I must also note that I am well aware of the deficiencies of this advanced form of artificial intelligence. I know it is capable of error and confabulation, but in my own experience I have encountered this only twice. I read all I can about AI and chat bots so that I am well informed and aware of when I am over-relying on it, or exaggerating its significance. Conversely, I try to be aware of its drawbacks and negative outcomes, particularly in the way students are relying too heavily on it to do their schoolwork and even their thinking for them. This is a real concern for me. It’s easier to go with “Arnold’s” suggestions for further study than do the hard work of questioning the result, or elaborating to dive deeper into the initial questions and lines of inquiry. How this will eventually play out I have no idea.

So, the potential for abuse of the technology is stupefying when you think about it. Approximately 26 percent of U.S. teenagers have used ChatGPT for homework, according to a 2024 study by the Pew Research Center. Other researchers have noted stat students are starting to avoid reading books and writing altogether when they can. This does not bode well for the future of education.

The problem is exacerbated by the fact that the technology is ubiquitous and easy to use. And the younger generations have grown up with the internet. Are young parents these days still encouraging their children to read books? Are they still taking them to the library? Many are because they recall their own good experiences with libraries, books and story times when they were growing up. But what about the youngest kids? Will they even know what libraries are?
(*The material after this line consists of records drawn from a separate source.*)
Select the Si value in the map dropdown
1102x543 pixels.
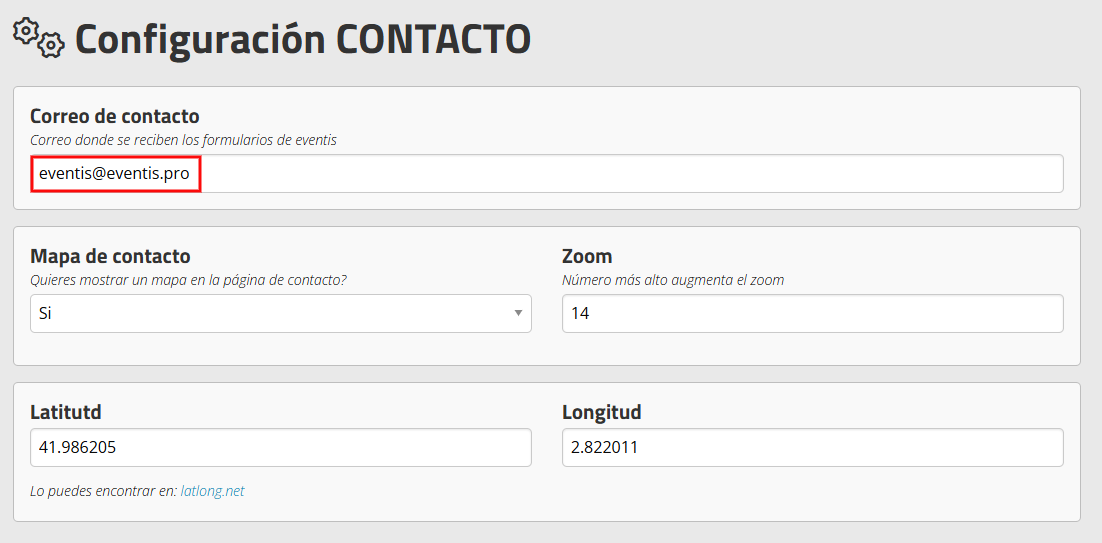click(x=46, y=313)
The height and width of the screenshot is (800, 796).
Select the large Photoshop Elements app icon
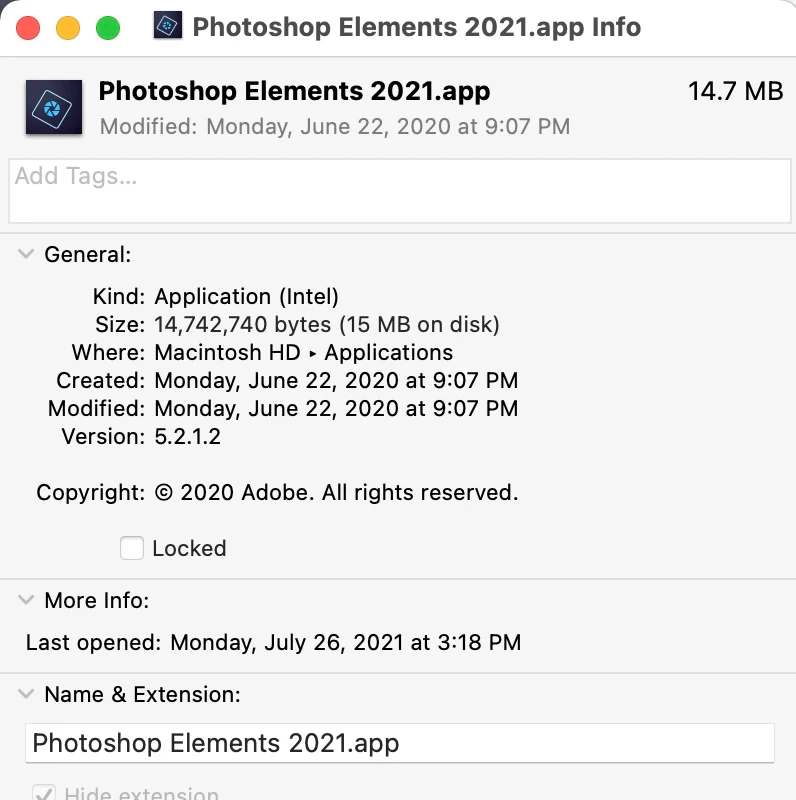click(x=54, y=107)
Despite all the cautionary tales and fear of this technology that so many have, I embrace it as I have all the new developments on the Internet and World Wide Web over the past 30 years. I’ve always been inquisitive and filled with a love of learning. Now I embrace lifelong learning in all its forms in old age.

In terms of time expended, I’m much more dazzled by the endless offerings on YouTube, which entertain, Inform and delight me often. Just this afternoon I was served up videos by the uncanny algorithm I have nicknamed “ALGOR,” that had me laughing out loud. Extremely funny, intelligent and uplifting because they are just so good and expertly conceived and edited by obviously smart people.
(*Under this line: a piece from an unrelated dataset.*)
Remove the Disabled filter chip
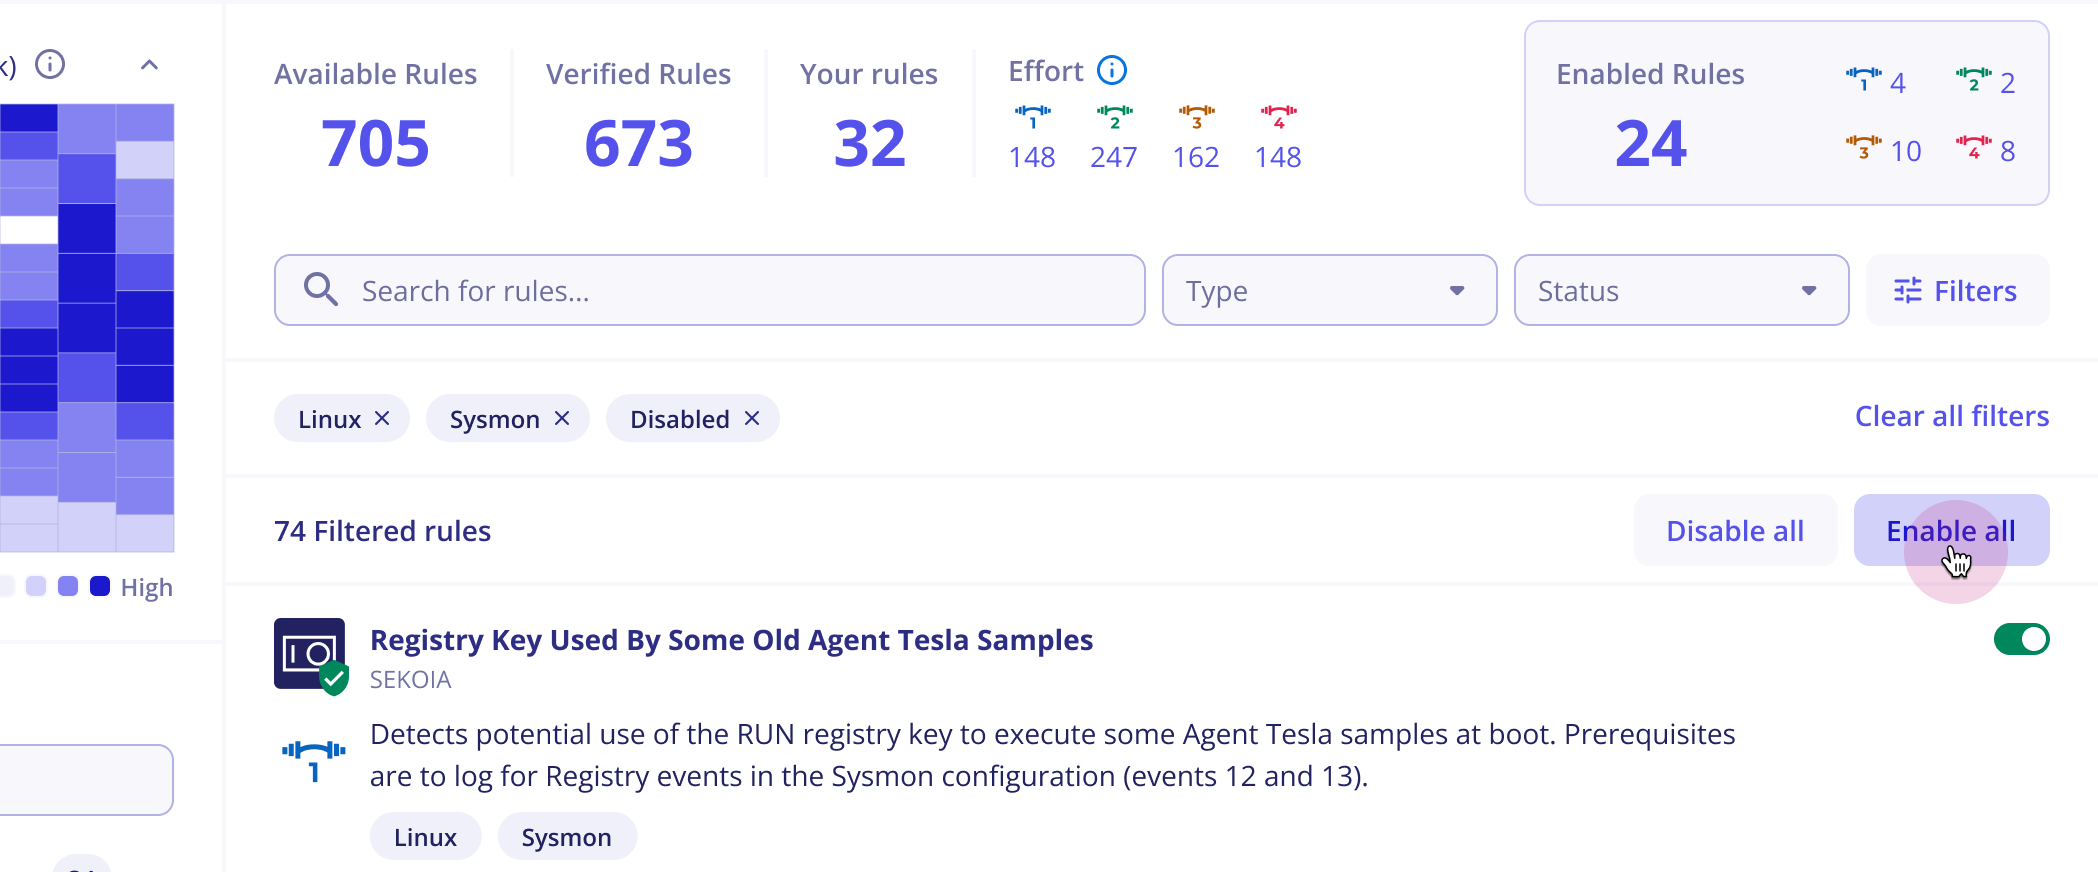 coord(752,418)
Never in a million years could I have imagined this in my youth, young adult and middle age years. It would literally have seemed like fantasy, or a science-fiction foray into the distant future. But the World Wide Web with its browsers and graphical interfaces has been around for more that 30 years. I could write volumes about my first years of discovery with that paradigm-changing technology when it was new and utterly novel. Now AI and chat bots make the early Web seem almost primitive, like the first black and white TV shows in the early 1950s.

I can’t wait see what comes next. I just wish I had more time. If generstions younger than mine survive the current and future political, ecological and civilizational mayhem and madness that is upon us now, the future will be more exciting and mind-expanding than we can even imagine now. And we have imagined a lot that has come true.